There are better and more complex approaches that use multiple agents to summarize different smaller queries and then iteratively buildup etc, internally we and a lot of companies have them, but for external customer queries, way too expensive. You can't spend 30 cents on every query
There is no built-in Liquid property to directly detect Shopify Collective fulfillment in email notifications.
You can use the Admin GraphQL API to programmatically detect fulfillment source.
In Liquid, you must rely on tags, metafields, or custom properties that you set up yourself to mark Collective items.
If you want to automate this, consider tagging products or orders associated with Shopify Collective, or using an app to set a metafield, and then check for that in your Liquid templates.
What you can do in Liquid (email notifications):
If Shopify exposes a tag, property, or metafield on the order or line item that marks it as a Shopify Collective item, you could check for that in Liquid.
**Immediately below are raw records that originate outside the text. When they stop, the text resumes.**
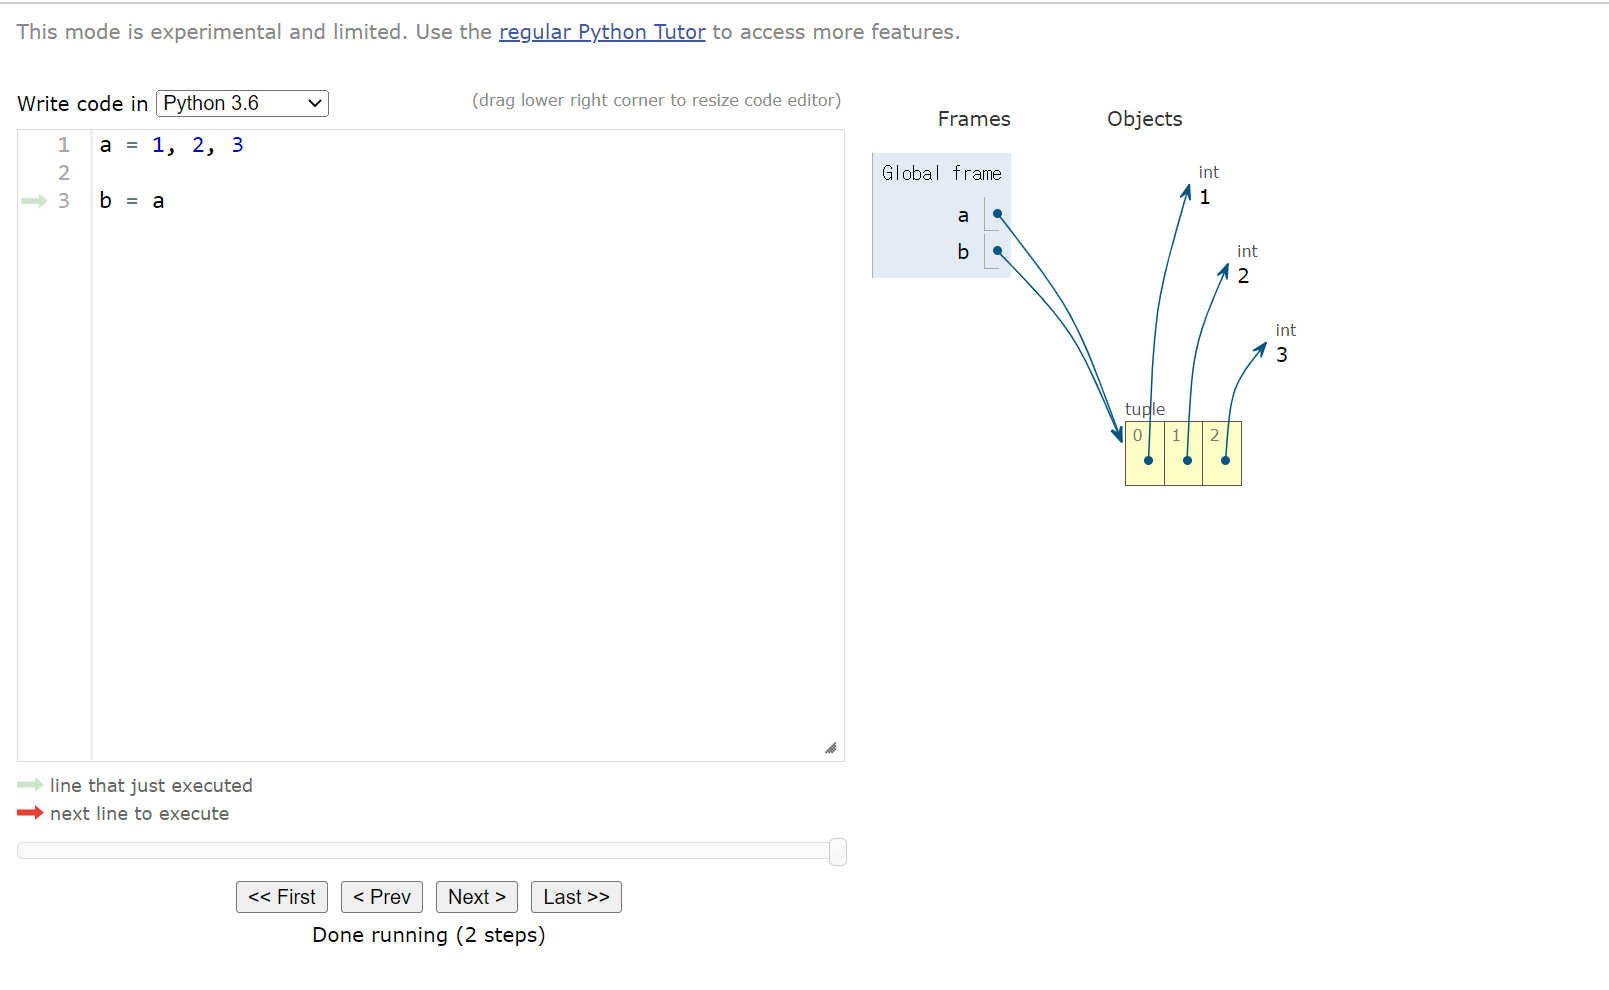Click tuple cell index 0
Image resolution: width=1609 pixels, height=990 pixels.
[x=1145, y=453]
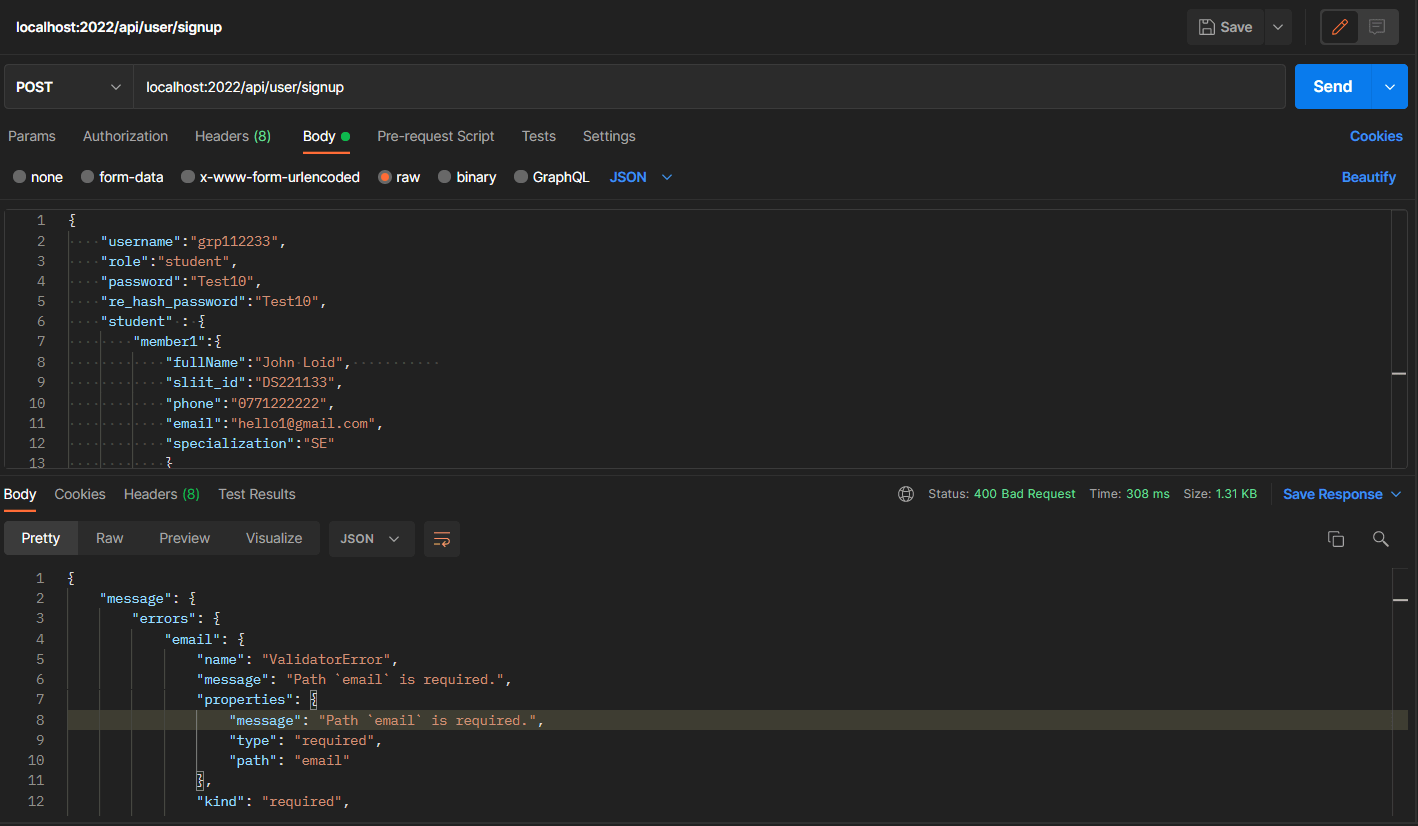
Task: View response in Raw mode
Action: click(109, 538)
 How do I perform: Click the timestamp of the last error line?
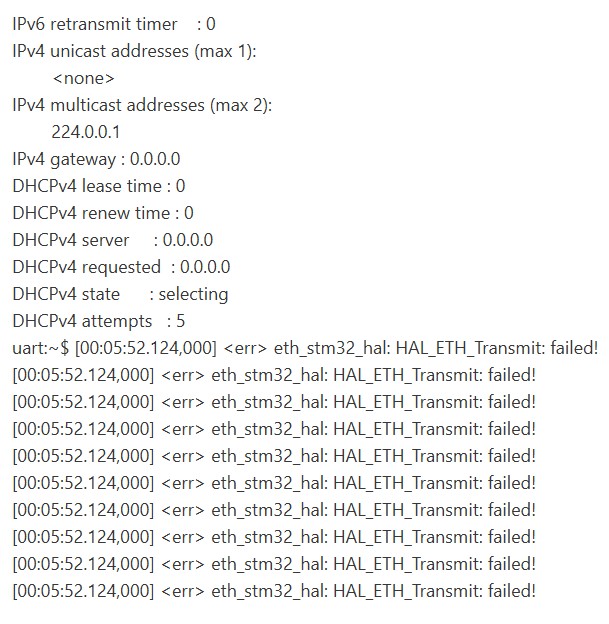(x=83, y=591)
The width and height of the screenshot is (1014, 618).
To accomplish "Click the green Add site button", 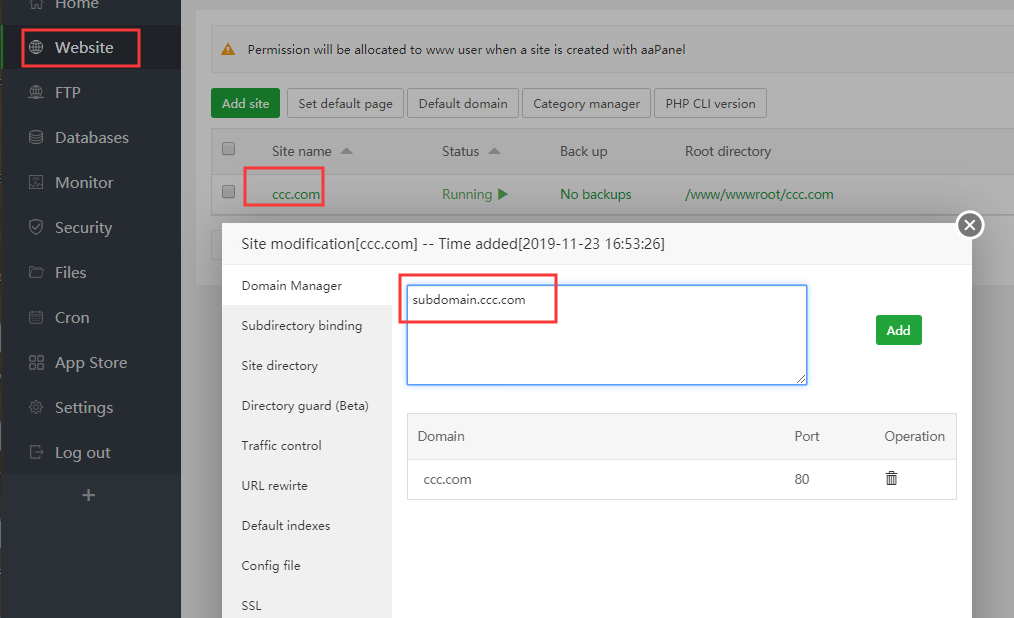I will click(245, 103).
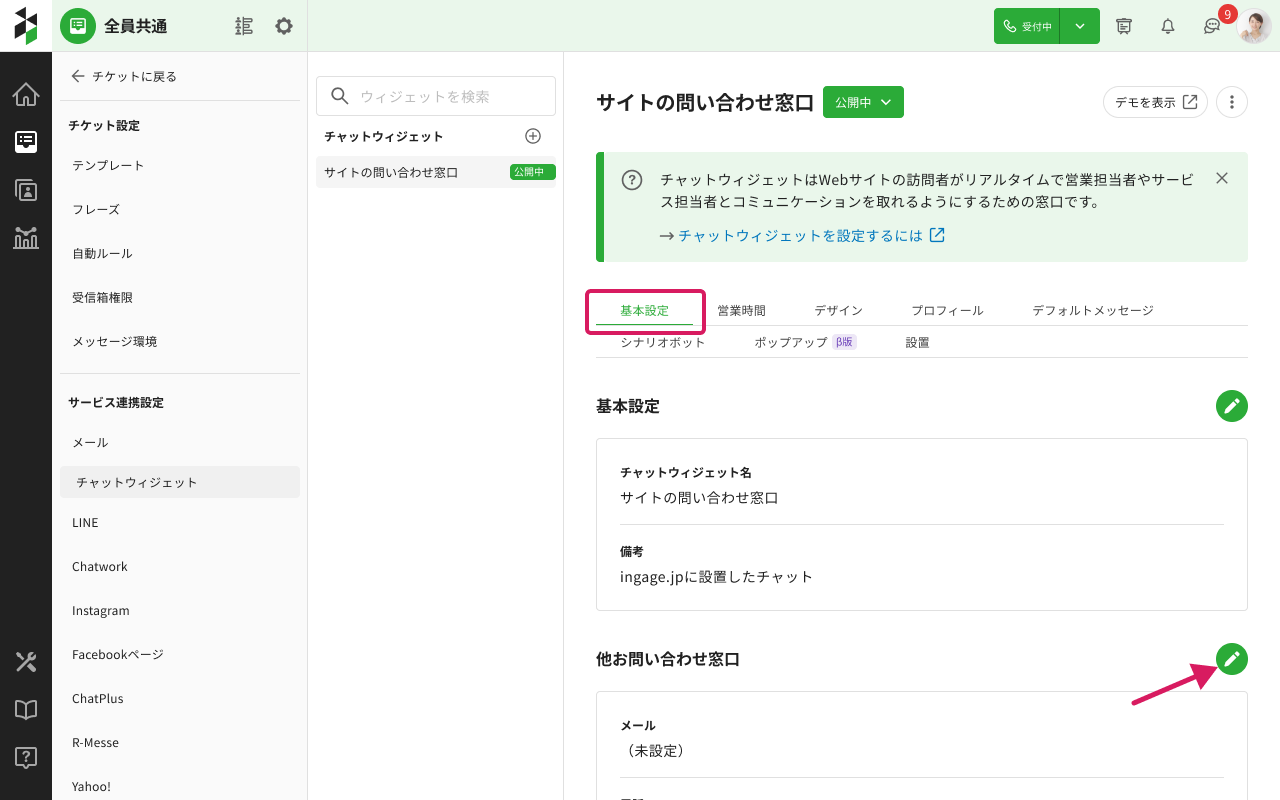Open チャットウィジェットを設定するには link
Viewport: 1280px width, 800px height.
[x=811, y=236]
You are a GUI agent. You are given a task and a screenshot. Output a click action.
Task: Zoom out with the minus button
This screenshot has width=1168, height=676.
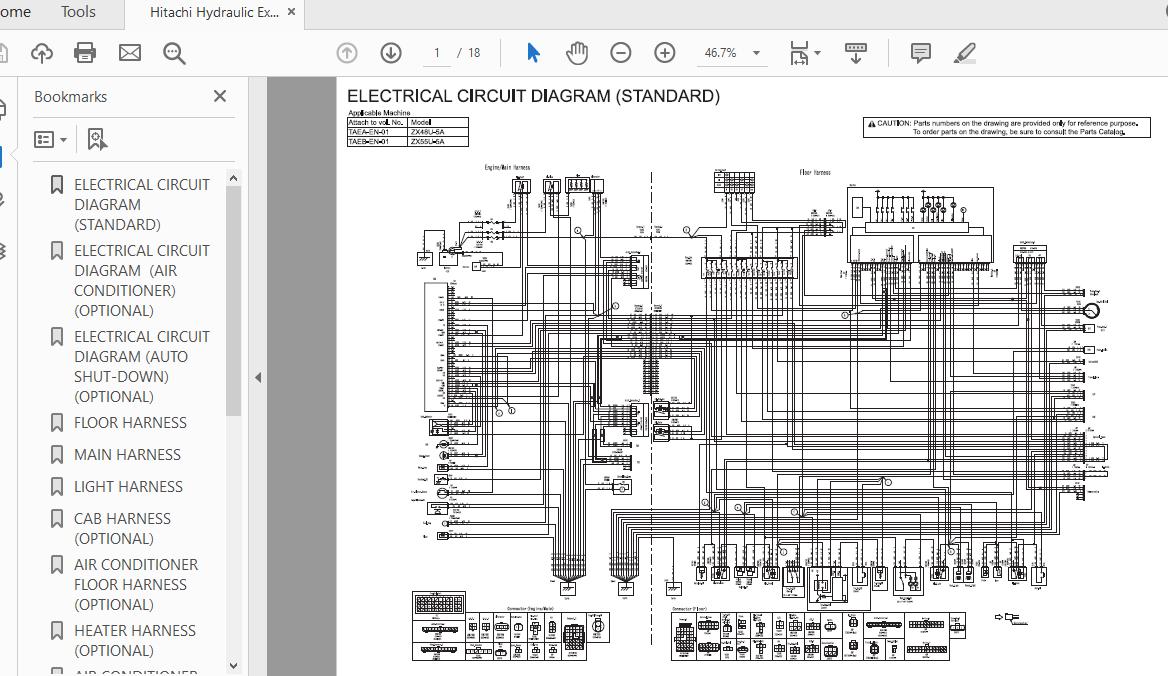621,53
For example, if you tag orders or products with "Collective", you could use:
{% if order.tags contains "Collective" %}
<!-- Show Collective-specific content -->
{% endif %}
or for line items: {% for line_item in line_items %}
{% if line_item.product.tags contains "Collective" %}
<!-- Show something for Collective items -->
{% endif %}
{% endfor %}
In the author's 'wrong' vs 'seems to work' answer, the only difference is the tag on the line items vs, the order. The flow (template? as he refers to it as 'some other cryptic Shopify process' ) he uses in his tests does seem to add the 'Shopify Collective' tag to the line items, and potentially also to the order if the whole order is Shopify Collective fullfilled, but without further info we can only guess his setup.While using AI can always lead to non-perfect results, I feel the evidence presented here does not support the conclusion.
P.S. Given the reference to 'cryptic Shopify processes', I wonder how far the author would get with 'just the docs'.